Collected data
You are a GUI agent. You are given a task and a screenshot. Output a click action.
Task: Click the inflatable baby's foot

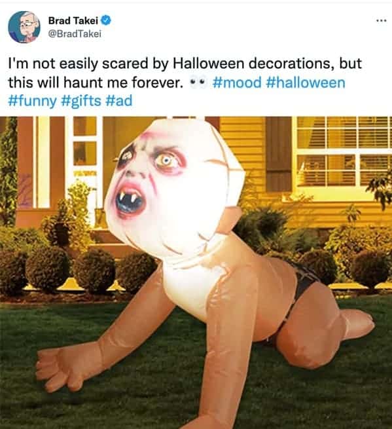[x=358, y=323]
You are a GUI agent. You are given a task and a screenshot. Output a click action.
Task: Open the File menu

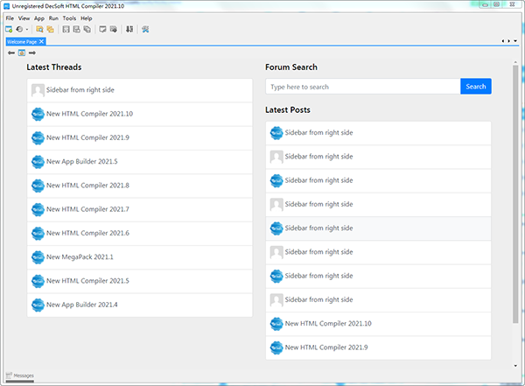[10, 18]
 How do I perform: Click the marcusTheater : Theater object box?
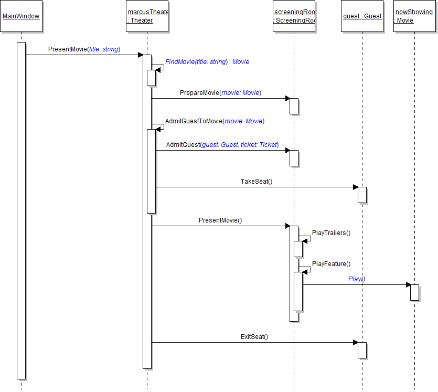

## [Task objective]
Only the records, copied exactly and without pictures, should make up the answer.

## [Answer to this problem]
You are a GUI agent. You are given a task and a screenshot. Output a click action.
Task: Click the inflatable baby's foot

[x=358, y=323]
You are a GUI agent. You are given a task and a screenshot. Output a click action.
Task: Open the File menu

[10, 18]
 How do I perform: Click the marcusTheater : Theater object box?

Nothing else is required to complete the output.